Problema planteado | Imprime todas las filas que siguen, de la primera a la última, sin cambiar ni un solo carácter.
:: Filas proporcionadas
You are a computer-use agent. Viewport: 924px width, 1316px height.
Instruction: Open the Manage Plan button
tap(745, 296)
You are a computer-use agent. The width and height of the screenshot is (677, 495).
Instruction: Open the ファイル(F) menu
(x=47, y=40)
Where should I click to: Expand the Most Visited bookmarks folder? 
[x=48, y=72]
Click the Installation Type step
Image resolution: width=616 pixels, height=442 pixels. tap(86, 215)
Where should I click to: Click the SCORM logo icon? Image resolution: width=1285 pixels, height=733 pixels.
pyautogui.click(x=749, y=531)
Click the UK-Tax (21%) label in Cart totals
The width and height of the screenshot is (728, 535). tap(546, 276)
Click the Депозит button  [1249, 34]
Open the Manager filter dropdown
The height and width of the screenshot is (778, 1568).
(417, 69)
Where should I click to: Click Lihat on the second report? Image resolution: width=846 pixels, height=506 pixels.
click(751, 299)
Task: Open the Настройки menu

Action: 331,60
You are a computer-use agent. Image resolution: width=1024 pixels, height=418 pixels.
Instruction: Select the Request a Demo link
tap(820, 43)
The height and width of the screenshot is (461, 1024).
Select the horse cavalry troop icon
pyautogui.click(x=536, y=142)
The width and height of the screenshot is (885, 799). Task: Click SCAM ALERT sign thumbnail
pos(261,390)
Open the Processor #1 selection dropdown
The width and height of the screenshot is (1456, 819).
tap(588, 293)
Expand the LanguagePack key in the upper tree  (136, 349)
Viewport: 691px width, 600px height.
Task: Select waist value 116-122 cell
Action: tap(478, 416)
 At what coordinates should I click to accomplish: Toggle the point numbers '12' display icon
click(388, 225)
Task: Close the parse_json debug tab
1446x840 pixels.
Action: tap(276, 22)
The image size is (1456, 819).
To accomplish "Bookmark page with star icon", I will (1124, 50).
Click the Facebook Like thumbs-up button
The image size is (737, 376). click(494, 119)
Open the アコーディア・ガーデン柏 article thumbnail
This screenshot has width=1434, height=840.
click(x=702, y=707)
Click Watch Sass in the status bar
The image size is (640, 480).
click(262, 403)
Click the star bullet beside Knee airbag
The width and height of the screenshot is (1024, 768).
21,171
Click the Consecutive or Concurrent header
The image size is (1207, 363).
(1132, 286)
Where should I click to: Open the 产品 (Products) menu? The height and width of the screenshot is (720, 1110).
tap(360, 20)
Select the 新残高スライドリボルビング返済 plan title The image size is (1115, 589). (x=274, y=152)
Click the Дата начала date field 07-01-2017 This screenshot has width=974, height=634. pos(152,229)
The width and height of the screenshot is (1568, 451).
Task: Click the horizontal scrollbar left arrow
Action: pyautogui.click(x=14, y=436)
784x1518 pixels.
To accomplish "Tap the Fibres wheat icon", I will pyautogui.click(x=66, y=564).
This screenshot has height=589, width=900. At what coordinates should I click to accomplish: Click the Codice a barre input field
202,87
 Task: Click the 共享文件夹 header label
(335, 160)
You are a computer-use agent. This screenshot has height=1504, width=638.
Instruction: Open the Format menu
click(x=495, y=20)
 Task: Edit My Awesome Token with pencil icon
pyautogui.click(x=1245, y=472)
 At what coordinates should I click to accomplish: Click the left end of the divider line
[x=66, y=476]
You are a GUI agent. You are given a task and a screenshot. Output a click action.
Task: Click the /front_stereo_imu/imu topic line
::::
Respuesta del ejercicio |
You are a computer-use agent. Viewport: 924px width, 1316px height.
Instruction: Open the Manage Plan button
tap(745, 296)
You are a computer-use agent. The width and height of the screenshot is (677, 495).
Instruction: Open the ファイル(F) menu
(x=47, y=40)
Where should I click to: Expand the Most Visited bookmarks folder? 
[x=48, y=72]
Click the Installation Type step
Image resolution: width=616 pixels, height=442 pixels. tap(86, 215)
Where should I click to: Click the SCORM logo icon? Image resolution: width=1285 pixels, height=733 pixels.
pyautogui.click(x=749, y=531)
Click the UK-Tax (21%) label in Cart totals
The width and height of the screenshot is (728, 535). tap(546, 276)
Click the Депозит button  [1249, 34]
Open the Manager filter dropdown
The height and width of the screenshot is (778, 1568).
(417, 69)
Where should I click to: Click Lihat on the second report? Image resolution: width=846 pixels, height=506 pixels.
click(751, 299)
Task: Open the Настройки menu

Action: 331,60
You are a computer-use agent. Image resolution: width=1024 pixels, height=418 pixels.
Instruction: Select the Request a Demo link
tap(820, 43)
The height and width of the screenshot is (461, 1024).
Select the horse cavalry troop icon
pyautogui.click(x=536, y=142)
The width and height of the screenshot is (885, 799). Task: Click SCAM ALERT sign thumbnail
pos(261,390)
Open the Processor #1 selection dropdown
The width and height of the screenshot is (1456, 819).
tap(588, 293)
Expand the LanguagePack key in the upper tree  (136, 349)
Viewport: 691px width, 600px height.
Task: Select waist value 116-122 cell
Action: tap(478, 416)
 At what coordinates should I click to accomplish: Toggle the point numbers '12' display icon
click(388, 225)
Task: Close the parse_json debug tab
1446x840 pixels.
Action: tap(276, 22)
The image size is (1456, 819).
To accomplish "Bookmark page with star icon", I will (1124, 50).
Click the Facebook Like thumbs-up button
The image size is (737, 376). click(494, 119)
Open the アコーディア・ガーデン柏 article thumbnail
This screenshot has width=1434, height=840.
click(x=702, y=707)
Click Watch Sass in the status bar
The image size is (640, 480).
click(262, 403)
Click the star bullet beside Knee airbag
The width and height of the screenshot is (1024, 768).
21,171
Click the Consecutive or Concurrent header
The image size is (1207, 363).
(1132, 286)
Where should I click to: Open the 产品 (Products) menu? The height and width of the screenshot is (720, 1110).
tap(360, 20)
Select the 新残高スライドリボルビング返済 plan title The image size is (1115, 589). (x=274, y=152)
Click the Дата начала date field 07-01-2017 This screenshot has width=974, height=634. pos(152,229)
The width and height of the screenshot is (1568, 451).
Task: Click the horizontal scrollbar left arrow
Action: pyautogui.click(x=14, y=436)
784x1518 pixels.
To accomplish "Tap the Fibres wheat icon", I will pyautogui.click(x=66, y=564).
This screenshot has height=589, width=900. At what coordinates should I click to accomplish: Click the Codice a barre input field
202,87
 Task: Click the 共享文件夹 header label
(335, 160)
You are a computer-use agent. This screenshot has height=1504, width=638.
Instruction: Open the Format menu
click(x=495, y=20)
 Task: Edit My Awesome Token with pencil icon
pyautogui.click(x=1245, y=472)
 At what coordinates should I click to accomplish: Click the left end of the divider line
[x=66, y=476]
You are a GUI agent. You are given a task and a screenshot. Output a click action.
Task: Click the /front_stereo_imu/imu topic line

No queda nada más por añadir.